In reply to the point raised by the counsel denying the power of congress to legislated upon this subject, he cited 1 Johns Rep. 67, 5 Serg. and Rawle 62, 12 Wend. 311, 2 Pick 11, 16 Pet. S. C. Rep. 539.

The act of 1793 was subject to all the objections raised against the act of 1850. Under that act Magistrates and Justices of the Peace were authorized to exercise all the power with which commissioners are now clothed, and the supreme court is the case of Prigg vs. Commonwealth of Pennsylvania, held that these Justices of the Peace might properly exercise those powers. But the Justice is not authorized to give a trial by jury, nor is the examination provided for in that act, free from any of the objections which are raised against the act of 1850. The judicial functions exercised by the comissioner in the extradition of fugitives from labor, are not essentially different from those exercised by the Executive of the State in the extradition of fugitives from justice. And it would be just as proper for the Executive of the State to reply that he would not deliver up a fugitive form justice, on the ground that the State demanding him would not give him a trial by jury, as for the State authorities to reply to the claim made for the delivery of a fugitive from labor, that the State from whence he fled, has not provided a trial by jury for him, or that he will be unable to obtain it if delivered up. It is no valid reply to either demand, and has just as much force when applied to the one case as it has when applied to the other.

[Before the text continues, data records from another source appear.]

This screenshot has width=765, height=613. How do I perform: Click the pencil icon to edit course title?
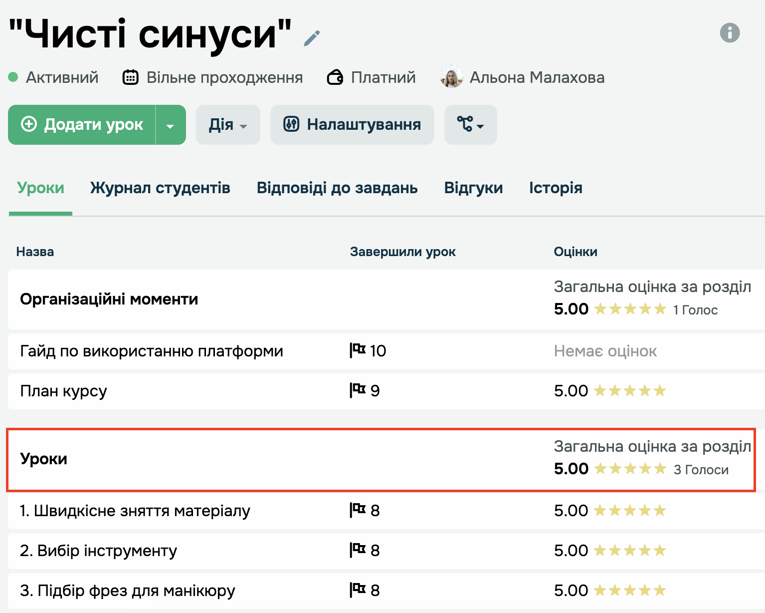click(x=312, y=38)
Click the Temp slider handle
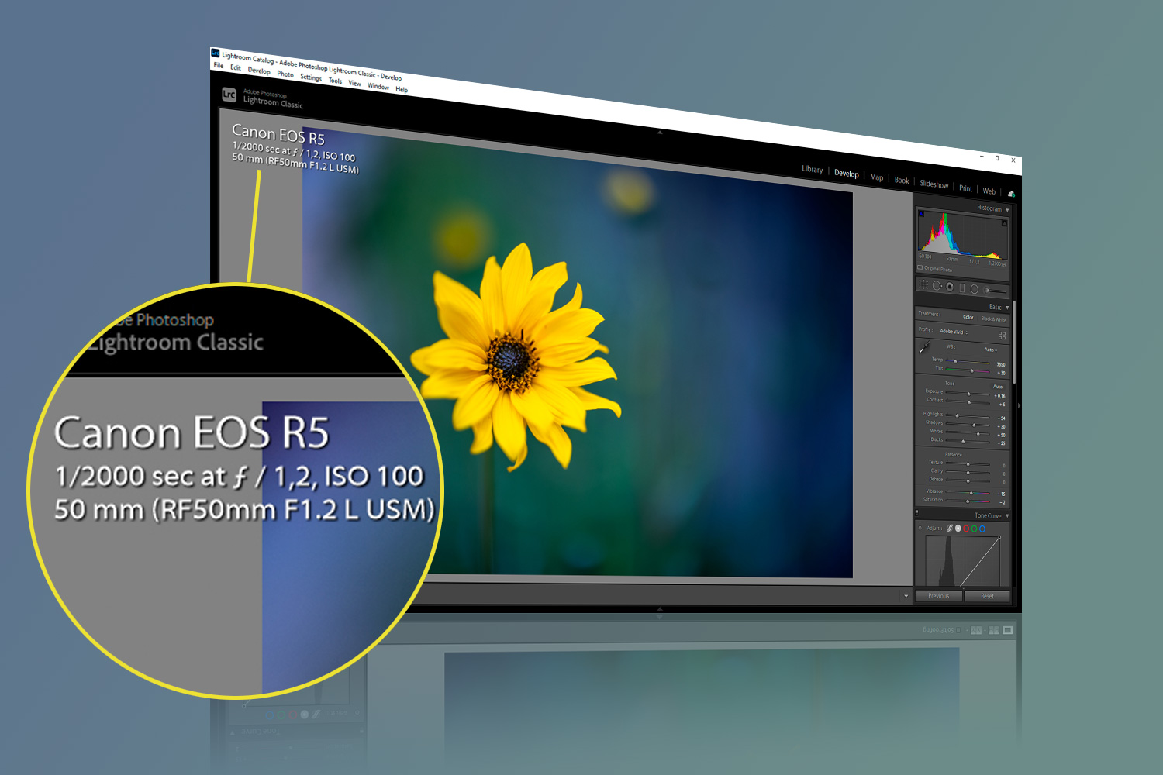Image resolution: width=1163 pixels, height=775 pixels. tap(957, 362)
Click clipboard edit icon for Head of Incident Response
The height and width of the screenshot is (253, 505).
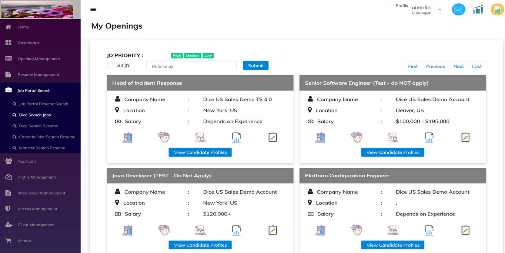point(272,137)
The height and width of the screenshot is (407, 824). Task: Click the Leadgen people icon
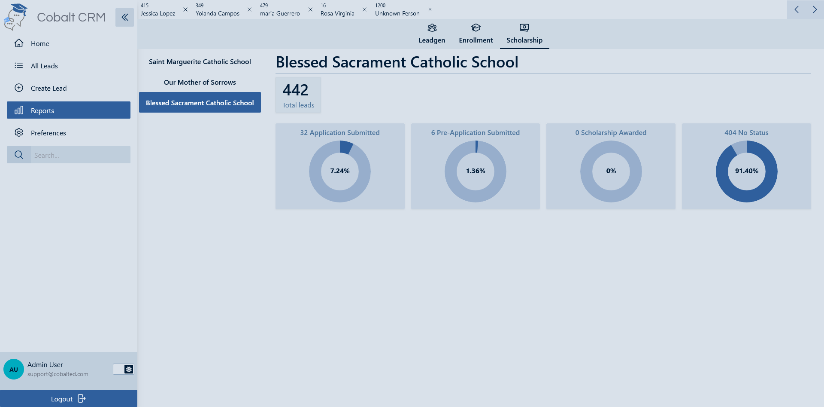point(432,28)
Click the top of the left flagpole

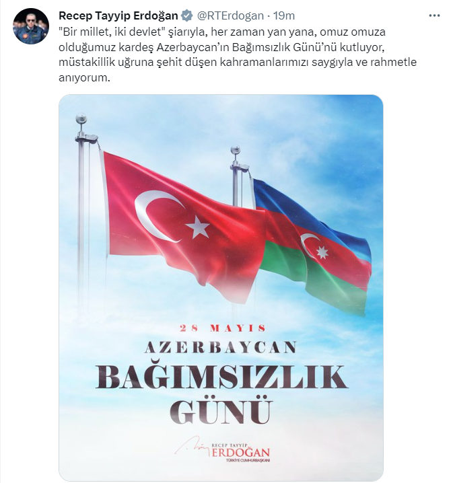point(81,118)
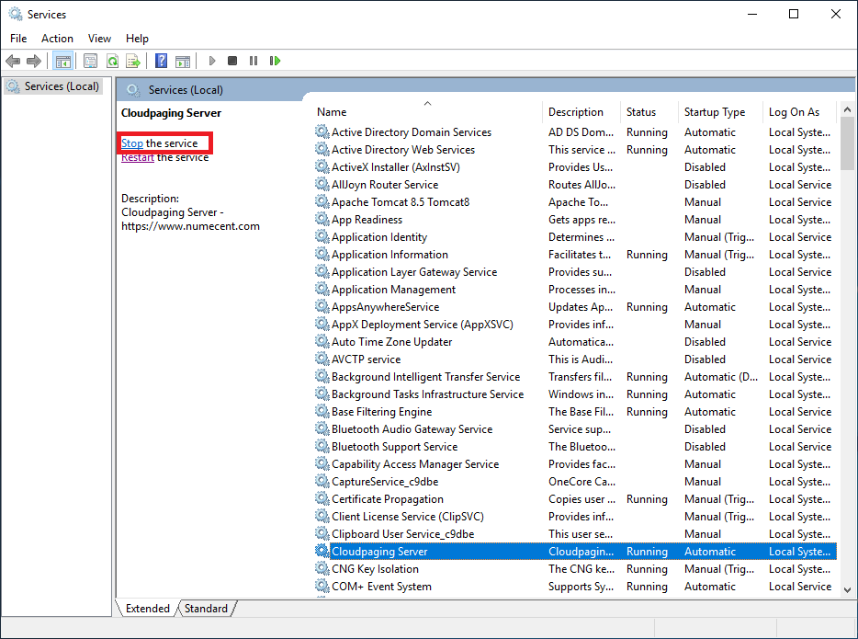Open the Properties toolbar icon
858x639 pixels.
88,61
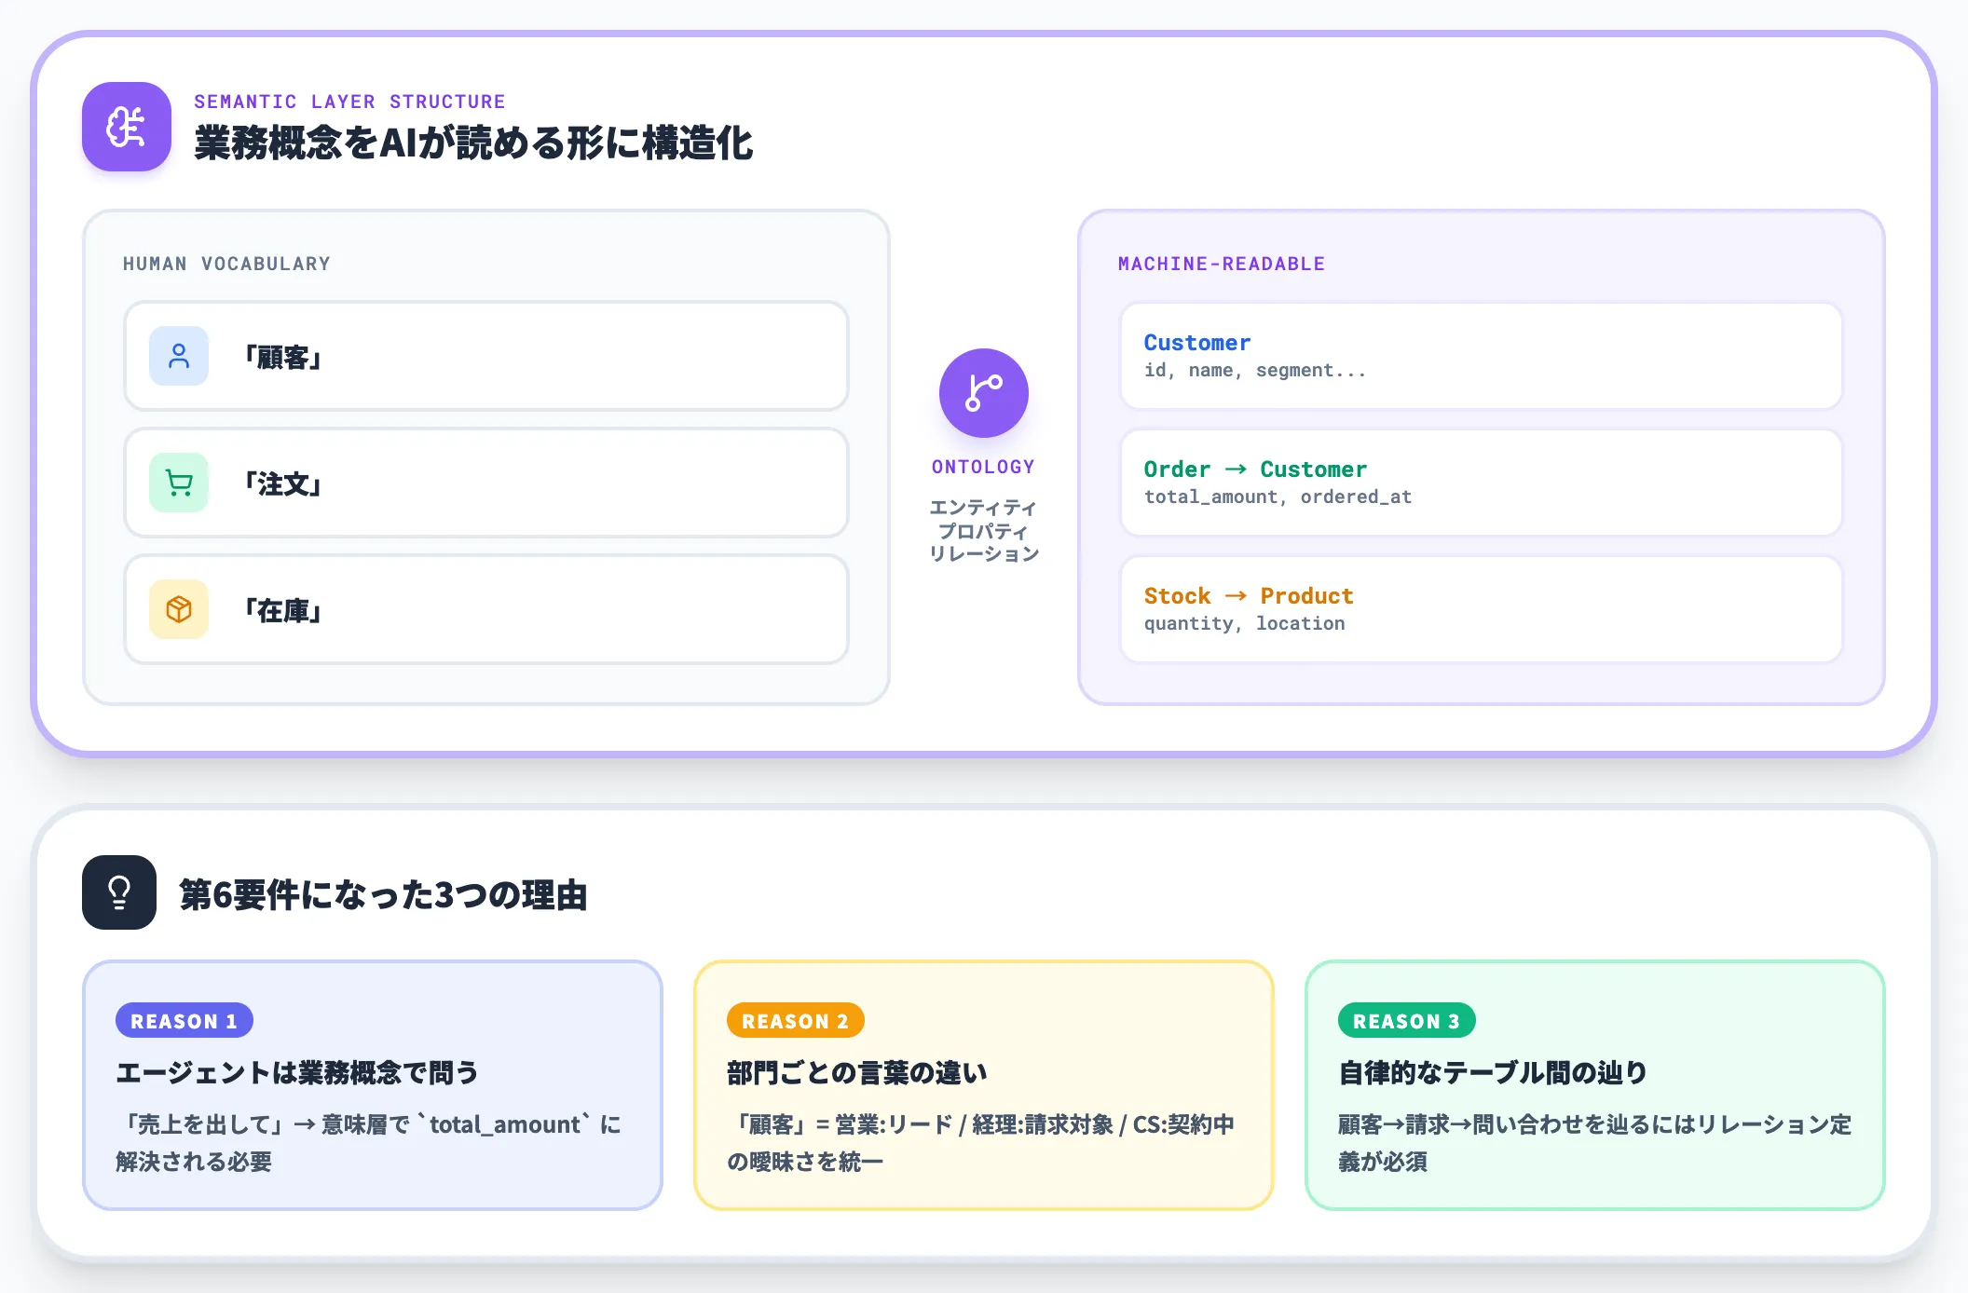Screen dimensions: 1968x1293
Task: Click the purple brain circuit icon
Action: (x=127, y=127)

In conclusion he held that the decisions of the courts covered every question reaised by the Relator in this case, and that all parties are bound by them alike.

Mr. Watkins replied in a brief but forcible speech, sustaining the positions already taken by Mr. Paine.

Mr. Paine followed, reviwing the authorities cited by Mr. Sharpstein, and contending that instead of overthrowing the positions he had taken, they sustained them.

At the close of his remarks Justice Smith announced that he would hold the subject under advisement for one week, and then deliver his opinion and make an order in the case.]